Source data
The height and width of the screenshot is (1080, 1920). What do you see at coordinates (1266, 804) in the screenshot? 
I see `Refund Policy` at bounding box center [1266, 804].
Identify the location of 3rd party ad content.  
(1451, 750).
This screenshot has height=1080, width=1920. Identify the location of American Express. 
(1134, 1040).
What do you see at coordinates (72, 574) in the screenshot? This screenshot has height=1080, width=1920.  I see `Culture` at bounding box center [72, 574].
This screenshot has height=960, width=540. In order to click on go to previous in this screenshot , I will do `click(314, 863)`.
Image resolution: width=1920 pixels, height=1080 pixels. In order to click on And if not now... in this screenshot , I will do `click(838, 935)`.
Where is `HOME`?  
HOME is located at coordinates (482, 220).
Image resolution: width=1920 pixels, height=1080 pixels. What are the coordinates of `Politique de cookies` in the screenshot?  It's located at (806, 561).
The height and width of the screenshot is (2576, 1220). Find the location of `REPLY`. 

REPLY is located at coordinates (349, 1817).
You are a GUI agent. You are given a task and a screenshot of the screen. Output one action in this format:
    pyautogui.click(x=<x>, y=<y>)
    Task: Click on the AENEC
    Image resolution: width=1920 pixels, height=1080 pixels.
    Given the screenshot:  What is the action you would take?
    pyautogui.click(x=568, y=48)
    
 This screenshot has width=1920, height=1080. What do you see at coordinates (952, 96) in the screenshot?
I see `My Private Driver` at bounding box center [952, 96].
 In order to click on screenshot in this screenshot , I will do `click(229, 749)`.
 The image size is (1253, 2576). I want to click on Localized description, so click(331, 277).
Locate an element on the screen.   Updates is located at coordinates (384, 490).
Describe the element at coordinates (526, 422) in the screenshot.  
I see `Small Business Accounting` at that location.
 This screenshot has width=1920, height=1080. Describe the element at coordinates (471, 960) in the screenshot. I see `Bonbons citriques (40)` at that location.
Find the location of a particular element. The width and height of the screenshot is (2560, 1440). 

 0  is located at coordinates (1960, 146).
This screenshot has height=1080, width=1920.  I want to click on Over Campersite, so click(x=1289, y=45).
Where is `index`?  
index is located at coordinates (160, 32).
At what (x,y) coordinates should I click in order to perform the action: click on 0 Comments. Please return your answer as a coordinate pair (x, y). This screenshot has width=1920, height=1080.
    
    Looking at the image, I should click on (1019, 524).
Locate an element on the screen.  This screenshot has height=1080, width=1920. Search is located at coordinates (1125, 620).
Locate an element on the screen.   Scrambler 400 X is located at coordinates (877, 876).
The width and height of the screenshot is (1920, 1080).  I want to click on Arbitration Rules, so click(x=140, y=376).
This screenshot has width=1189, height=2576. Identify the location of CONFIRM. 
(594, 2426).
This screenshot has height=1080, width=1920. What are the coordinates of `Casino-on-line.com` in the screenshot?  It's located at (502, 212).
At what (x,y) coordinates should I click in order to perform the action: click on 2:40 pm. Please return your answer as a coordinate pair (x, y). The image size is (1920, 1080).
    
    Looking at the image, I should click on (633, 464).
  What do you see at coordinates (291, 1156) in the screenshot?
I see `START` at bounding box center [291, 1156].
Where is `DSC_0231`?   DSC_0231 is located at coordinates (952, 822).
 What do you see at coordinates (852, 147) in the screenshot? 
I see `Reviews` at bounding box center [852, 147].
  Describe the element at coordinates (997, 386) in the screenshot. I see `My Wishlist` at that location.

## Task to carry out:
How many lines in the items above contain the word "Please"? Reply with the number only.

## In response:
2